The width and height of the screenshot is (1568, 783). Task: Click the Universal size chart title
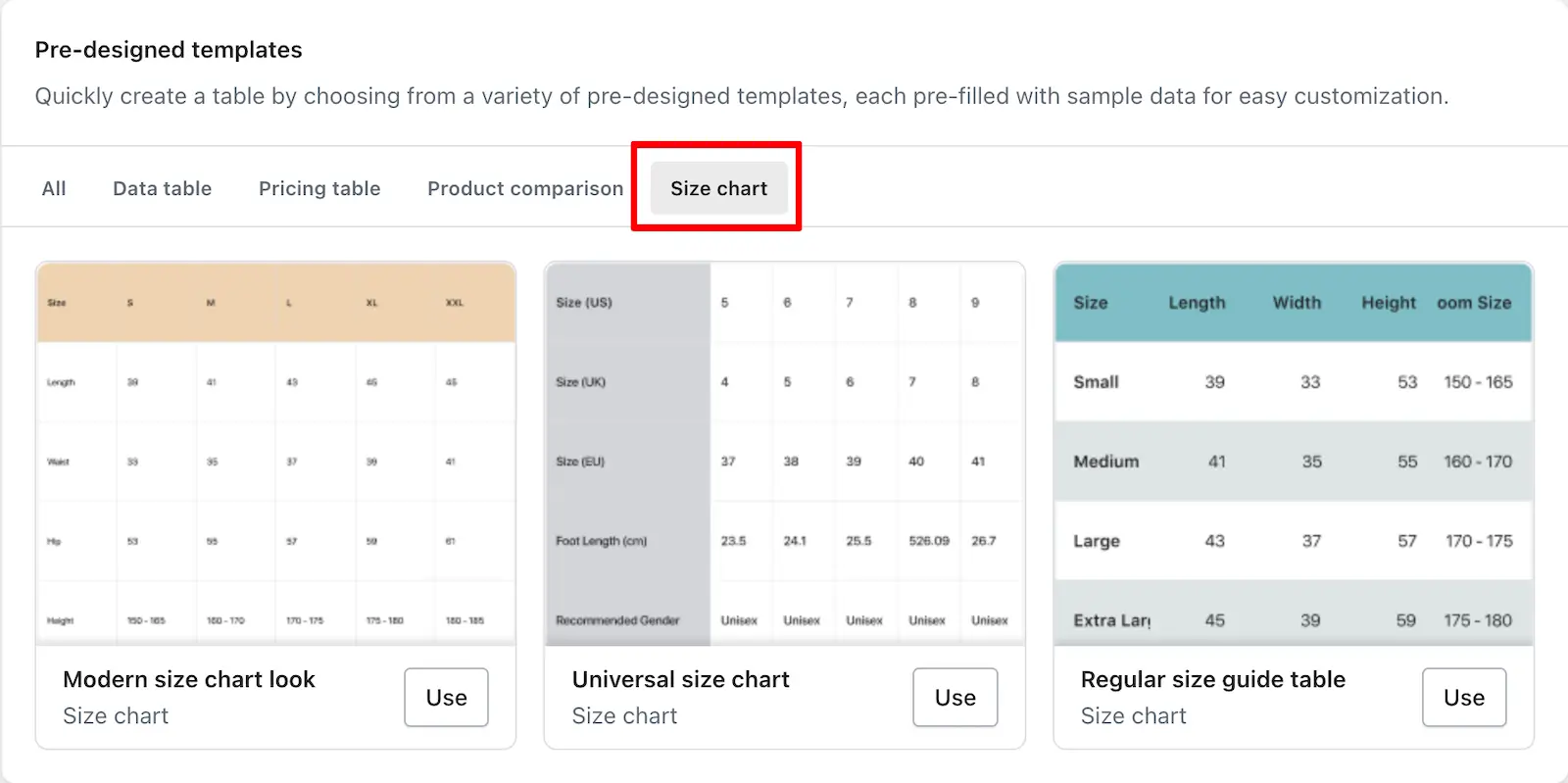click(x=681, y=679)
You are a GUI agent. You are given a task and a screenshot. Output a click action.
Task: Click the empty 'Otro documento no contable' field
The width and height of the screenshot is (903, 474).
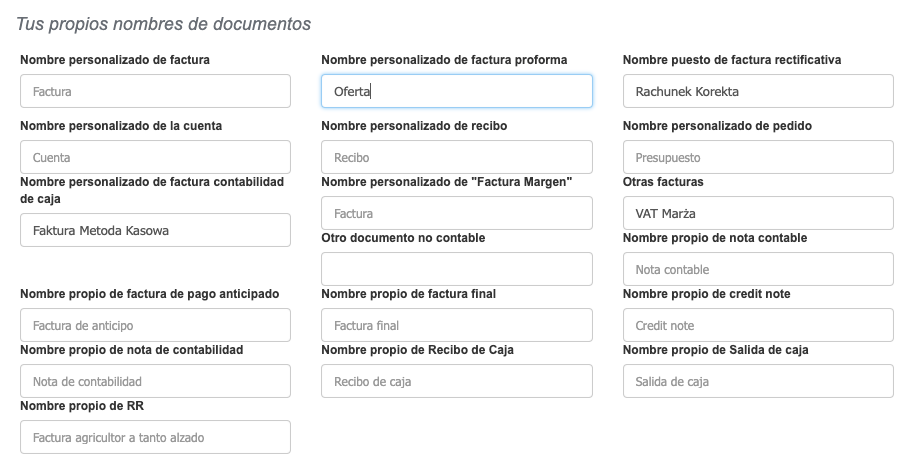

:::::

▸ **Exercise brief**: Pictures stay out of the answer; the rest of the listing above is returned exactly.

▸ **Expected output**:
The width and height of the screenshot is (1568, 783). Task: Click the Universal size chart title
click(x=681, y=679)
You are a GUI agent. You are given a task and a screenshot. Output a click action.
Task: Click the empty 'Otro documento no contable' field
The width and height of the screenshot is (903, 474).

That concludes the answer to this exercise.